The request: Reproduce word for word every line of the items below, from the line that contains "Select 'How do" down to the line that contains "will [90, 18].", both included.

________

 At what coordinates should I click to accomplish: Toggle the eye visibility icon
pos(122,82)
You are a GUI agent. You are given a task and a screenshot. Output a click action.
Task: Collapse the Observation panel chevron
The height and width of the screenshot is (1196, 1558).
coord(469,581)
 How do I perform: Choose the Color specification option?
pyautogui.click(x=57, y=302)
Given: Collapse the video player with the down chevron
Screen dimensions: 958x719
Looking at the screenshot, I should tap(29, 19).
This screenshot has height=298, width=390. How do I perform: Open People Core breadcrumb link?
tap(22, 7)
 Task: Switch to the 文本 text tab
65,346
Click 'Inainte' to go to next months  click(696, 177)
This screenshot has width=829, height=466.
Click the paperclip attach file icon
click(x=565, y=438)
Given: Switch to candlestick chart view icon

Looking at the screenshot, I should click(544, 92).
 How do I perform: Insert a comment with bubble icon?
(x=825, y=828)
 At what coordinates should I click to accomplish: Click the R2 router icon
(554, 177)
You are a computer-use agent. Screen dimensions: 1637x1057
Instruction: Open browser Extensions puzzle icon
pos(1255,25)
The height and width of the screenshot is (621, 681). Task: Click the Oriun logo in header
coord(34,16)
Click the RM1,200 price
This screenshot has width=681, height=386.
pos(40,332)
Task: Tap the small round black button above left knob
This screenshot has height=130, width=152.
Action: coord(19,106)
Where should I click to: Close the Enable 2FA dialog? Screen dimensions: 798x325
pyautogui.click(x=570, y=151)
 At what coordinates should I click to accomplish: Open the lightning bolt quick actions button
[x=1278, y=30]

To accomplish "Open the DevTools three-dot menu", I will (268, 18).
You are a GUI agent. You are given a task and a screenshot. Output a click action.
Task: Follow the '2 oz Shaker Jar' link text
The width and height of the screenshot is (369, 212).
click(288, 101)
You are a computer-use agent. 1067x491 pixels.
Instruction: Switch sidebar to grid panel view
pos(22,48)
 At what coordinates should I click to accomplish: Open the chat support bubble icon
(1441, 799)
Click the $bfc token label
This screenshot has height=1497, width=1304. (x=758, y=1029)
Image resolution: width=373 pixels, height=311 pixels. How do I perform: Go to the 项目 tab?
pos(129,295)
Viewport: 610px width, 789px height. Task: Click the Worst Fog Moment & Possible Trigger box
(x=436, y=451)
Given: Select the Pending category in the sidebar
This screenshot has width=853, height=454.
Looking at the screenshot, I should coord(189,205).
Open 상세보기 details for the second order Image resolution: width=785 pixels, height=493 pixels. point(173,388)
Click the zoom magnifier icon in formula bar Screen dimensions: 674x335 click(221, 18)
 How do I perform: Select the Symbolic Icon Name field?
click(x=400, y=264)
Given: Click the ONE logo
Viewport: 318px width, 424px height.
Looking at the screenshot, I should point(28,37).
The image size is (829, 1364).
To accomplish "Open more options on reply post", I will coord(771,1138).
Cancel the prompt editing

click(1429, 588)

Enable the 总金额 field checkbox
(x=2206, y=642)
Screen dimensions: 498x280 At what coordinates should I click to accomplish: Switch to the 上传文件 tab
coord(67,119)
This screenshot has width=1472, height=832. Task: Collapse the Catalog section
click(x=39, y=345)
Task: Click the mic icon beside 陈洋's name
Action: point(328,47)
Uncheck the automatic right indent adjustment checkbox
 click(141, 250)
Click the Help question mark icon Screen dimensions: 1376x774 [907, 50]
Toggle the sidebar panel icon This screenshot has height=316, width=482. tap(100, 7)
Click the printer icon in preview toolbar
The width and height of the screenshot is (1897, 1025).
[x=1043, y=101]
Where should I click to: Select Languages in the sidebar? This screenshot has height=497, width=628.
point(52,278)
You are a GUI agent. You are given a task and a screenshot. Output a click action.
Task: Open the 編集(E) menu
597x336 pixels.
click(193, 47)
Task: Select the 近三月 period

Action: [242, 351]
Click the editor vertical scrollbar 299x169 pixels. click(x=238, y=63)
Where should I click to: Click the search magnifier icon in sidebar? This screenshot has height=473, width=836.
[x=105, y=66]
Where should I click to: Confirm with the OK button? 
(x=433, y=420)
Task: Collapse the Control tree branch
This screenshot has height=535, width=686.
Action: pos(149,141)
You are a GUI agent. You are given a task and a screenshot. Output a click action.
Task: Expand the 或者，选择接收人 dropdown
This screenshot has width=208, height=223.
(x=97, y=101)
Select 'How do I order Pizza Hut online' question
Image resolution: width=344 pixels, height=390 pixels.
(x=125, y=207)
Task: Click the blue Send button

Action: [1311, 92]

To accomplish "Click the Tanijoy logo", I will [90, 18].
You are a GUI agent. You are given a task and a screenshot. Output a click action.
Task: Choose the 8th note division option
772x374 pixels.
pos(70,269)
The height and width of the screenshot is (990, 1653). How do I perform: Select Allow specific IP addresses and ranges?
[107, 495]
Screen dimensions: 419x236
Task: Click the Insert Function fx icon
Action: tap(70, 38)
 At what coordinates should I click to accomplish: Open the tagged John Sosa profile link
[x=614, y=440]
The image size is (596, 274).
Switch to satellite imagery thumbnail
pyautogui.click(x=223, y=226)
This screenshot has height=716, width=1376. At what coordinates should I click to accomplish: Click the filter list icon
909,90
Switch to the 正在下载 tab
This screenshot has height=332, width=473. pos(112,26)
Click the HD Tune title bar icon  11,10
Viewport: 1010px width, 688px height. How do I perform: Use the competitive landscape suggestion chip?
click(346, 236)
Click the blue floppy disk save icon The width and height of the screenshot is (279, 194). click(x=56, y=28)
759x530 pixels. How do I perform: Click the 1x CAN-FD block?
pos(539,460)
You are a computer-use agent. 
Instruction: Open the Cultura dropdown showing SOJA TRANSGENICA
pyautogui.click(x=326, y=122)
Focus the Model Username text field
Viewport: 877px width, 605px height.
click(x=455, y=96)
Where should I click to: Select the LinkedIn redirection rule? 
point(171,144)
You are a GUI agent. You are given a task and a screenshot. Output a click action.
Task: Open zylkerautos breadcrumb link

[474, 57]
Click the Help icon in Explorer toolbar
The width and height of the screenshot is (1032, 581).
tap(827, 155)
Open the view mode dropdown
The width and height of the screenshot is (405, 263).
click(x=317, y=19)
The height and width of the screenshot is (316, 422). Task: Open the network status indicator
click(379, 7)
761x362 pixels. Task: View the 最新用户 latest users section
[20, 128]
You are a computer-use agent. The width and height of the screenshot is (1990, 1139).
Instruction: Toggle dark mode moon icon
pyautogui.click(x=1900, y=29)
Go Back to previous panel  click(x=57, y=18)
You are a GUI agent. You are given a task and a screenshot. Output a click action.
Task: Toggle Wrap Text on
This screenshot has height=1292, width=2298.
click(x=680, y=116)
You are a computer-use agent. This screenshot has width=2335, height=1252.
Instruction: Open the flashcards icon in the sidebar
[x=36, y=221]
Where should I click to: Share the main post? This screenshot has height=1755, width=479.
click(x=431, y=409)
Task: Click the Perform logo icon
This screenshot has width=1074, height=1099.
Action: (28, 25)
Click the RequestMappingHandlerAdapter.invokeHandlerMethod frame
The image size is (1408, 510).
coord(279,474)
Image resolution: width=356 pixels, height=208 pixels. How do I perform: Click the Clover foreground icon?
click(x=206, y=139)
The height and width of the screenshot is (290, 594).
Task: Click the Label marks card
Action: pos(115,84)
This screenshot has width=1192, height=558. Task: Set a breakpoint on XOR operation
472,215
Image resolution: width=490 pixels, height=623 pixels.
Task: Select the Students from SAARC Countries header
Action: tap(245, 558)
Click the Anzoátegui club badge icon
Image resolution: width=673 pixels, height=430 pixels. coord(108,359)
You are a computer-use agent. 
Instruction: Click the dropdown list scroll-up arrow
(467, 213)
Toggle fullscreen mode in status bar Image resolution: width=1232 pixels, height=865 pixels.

________

Result of the task:
Select 'How do I order Pizza Hut online' question
Image resolution: width=344 pixels, height=390 pixels.
(x=125, y=207)
Task: Click the blue Send button

Action: [1311, 92]

To accomplish "Click the Tanijoy logo", I will [90, 18].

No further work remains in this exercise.